The minister said that among other woes, the inability of water boards to properly maintain and operate infrastructure sits at the root of the issue.

She said that a contributor to this is because the municipal debt to these boards has now risen to R21.3 billion.

“The water boards do not receive money from the fiscus and this debt is threatening their ongoing financial viability, as well as the financial viability of the whole sector,” which needs to be self-financing through revenues from the sale of water, said Majondina.

This has not gone unnoticed, with South Africa’s water security remaining one of the most pressing issues for households and businesses, and continues to remain top of mind for investors.

In Coronation’s July 2024 Correspondent, economist Marie Antelme and ESG analyst Leila Joseph outlined that “water security is arguably one of the most critical risks to South Africa’s social, economic, and political long-term future.”
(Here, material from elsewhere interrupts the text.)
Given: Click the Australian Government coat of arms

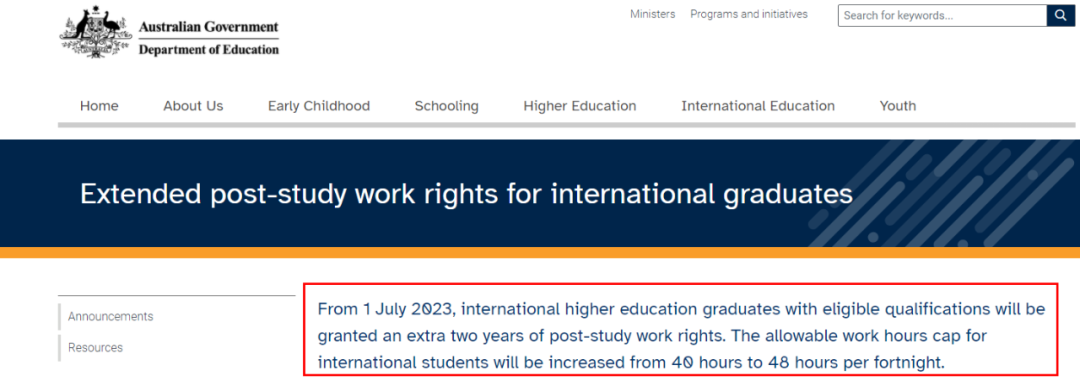Looking at the screenshot, I should [x=95, y=32].
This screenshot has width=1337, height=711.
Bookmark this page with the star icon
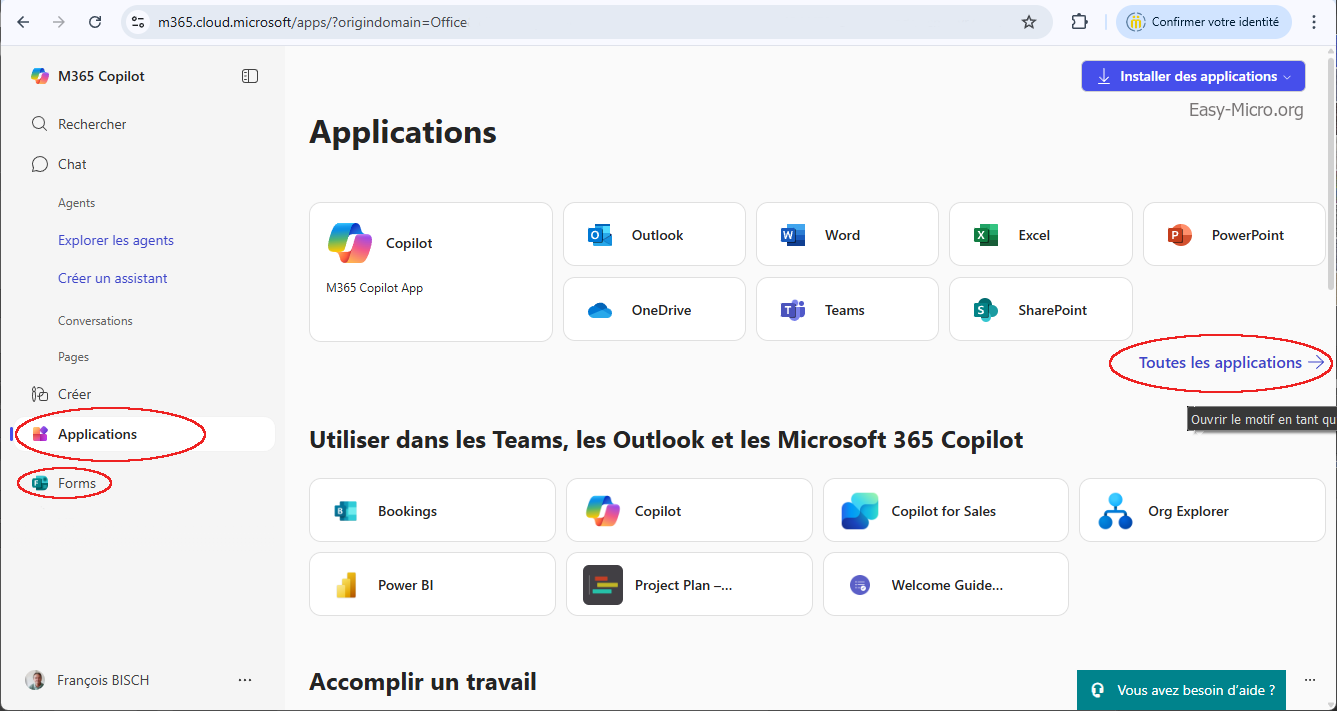1028,22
The fund manager’s study showed that water security emerged as the most concerning environmental issue for their clients, with 78% of respondents indicating that this should be prioritised by investors in 2024.

Majodina said “to ensure that the availability of water does not become a constraint to investment and economic growth, and to ensure that there is sufficient water to meet the needs of our population, as mandated by the Constitution, we will be focusing on three key priorities over the term of this government.”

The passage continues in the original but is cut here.